---------- DATA UNDER STUDY
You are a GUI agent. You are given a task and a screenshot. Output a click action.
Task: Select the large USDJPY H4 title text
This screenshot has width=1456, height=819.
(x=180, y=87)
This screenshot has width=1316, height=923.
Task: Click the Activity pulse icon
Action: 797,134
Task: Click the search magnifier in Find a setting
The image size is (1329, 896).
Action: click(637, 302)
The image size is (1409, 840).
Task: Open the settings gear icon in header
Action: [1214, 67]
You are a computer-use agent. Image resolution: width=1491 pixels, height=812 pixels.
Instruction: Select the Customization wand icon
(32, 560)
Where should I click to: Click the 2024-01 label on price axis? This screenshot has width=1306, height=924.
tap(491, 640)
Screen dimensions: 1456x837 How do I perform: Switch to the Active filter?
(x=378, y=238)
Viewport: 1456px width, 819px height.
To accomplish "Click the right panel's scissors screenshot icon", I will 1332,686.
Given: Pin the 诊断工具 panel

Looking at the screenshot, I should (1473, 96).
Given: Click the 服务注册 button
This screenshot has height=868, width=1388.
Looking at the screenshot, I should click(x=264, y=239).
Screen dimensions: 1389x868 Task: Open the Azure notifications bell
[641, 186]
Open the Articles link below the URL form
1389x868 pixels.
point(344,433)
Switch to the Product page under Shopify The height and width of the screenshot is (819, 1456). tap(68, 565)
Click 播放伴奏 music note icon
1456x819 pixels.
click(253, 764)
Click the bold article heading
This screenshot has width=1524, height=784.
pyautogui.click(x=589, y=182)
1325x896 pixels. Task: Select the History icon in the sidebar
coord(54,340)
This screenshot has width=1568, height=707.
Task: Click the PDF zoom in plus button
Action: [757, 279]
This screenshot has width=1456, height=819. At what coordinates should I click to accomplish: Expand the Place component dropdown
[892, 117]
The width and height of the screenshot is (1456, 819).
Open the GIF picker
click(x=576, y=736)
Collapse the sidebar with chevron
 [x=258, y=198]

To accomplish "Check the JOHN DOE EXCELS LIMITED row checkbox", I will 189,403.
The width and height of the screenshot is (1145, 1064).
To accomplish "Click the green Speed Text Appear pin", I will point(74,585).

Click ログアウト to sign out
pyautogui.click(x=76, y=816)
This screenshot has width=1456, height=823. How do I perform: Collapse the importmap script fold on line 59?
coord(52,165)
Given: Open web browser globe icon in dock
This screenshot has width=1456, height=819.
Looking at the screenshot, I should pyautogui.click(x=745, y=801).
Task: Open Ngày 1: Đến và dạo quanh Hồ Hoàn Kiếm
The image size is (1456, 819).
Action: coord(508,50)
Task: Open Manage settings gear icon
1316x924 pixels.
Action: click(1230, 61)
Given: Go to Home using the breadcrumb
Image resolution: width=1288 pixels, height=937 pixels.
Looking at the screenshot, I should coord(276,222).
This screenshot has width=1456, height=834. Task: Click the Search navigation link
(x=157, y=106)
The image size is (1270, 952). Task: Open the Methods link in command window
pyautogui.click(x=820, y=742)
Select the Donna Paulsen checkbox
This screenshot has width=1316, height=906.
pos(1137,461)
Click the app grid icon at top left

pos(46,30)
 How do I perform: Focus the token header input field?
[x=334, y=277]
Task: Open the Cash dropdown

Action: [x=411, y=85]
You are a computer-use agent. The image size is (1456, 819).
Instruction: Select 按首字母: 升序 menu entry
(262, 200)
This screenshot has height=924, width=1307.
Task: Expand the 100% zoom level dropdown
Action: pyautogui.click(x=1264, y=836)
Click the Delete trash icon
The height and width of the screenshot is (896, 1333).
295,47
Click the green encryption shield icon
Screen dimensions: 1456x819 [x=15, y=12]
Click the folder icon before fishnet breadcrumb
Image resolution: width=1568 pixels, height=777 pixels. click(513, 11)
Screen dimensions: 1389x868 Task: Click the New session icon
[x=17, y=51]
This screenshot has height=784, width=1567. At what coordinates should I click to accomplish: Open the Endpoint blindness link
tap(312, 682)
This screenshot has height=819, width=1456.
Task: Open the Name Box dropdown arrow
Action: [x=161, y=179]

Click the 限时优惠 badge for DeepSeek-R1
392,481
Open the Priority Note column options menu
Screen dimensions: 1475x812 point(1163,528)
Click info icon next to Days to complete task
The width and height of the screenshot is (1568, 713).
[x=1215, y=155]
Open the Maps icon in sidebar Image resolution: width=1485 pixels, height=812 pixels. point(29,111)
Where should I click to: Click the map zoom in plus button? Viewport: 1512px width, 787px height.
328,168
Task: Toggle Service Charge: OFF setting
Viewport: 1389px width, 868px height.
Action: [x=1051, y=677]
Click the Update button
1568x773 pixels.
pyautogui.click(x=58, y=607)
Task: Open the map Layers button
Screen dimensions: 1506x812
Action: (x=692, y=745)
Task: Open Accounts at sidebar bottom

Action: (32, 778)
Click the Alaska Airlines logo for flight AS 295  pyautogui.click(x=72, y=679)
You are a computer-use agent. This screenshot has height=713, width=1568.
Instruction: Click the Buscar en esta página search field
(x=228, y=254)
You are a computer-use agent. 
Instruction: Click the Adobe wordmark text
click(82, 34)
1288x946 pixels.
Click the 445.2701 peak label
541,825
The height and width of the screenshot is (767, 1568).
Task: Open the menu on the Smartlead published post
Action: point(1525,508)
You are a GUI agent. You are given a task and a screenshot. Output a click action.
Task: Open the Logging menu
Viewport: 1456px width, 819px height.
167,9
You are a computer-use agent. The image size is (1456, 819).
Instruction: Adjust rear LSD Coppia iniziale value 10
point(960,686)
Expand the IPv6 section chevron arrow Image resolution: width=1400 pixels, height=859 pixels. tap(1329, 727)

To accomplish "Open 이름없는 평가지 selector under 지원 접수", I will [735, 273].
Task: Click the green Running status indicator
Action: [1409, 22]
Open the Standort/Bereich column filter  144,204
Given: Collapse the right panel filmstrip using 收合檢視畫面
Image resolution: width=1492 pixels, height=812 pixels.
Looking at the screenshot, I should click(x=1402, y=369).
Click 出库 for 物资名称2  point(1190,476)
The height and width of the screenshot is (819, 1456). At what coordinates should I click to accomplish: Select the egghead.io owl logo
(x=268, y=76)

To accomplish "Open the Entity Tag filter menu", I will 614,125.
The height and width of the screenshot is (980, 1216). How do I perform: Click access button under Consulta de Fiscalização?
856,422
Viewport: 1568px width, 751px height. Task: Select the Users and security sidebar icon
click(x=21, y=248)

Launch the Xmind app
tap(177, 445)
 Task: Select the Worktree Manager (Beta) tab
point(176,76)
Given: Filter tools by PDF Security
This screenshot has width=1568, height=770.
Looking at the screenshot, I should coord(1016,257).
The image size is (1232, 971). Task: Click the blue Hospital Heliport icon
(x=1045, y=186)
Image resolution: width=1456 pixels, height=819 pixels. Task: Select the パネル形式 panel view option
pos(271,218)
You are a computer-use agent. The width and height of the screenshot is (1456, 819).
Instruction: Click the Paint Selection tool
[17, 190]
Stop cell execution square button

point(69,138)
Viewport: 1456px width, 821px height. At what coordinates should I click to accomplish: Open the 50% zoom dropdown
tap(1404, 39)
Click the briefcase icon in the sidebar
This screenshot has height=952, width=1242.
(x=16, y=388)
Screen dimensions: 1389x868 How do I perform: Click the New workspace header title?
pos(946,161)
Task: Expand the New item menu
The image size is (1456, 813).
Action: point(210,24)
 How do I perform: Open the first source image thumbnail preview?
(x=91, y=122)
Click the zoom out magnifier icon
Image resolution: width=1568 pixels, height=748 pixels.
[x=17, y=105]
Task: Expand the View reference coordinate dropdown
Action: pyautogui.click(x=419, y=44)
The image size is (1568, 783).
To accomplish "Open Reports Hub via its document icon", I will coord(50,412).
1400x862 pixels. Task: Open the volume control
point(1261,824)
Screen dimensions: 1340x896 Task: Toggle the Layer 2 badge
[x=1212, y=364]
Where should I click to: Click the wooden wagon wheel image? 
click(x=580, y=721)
--------------------
(EXERCISE BRIEF) Report back each line of the entries that holds the string "using".

(RESPONSE TO THE EXERCISE)
Given: Go to Home using the breadcrumb
Given: Collapse the right panel filmstrip using 收合檢視畫面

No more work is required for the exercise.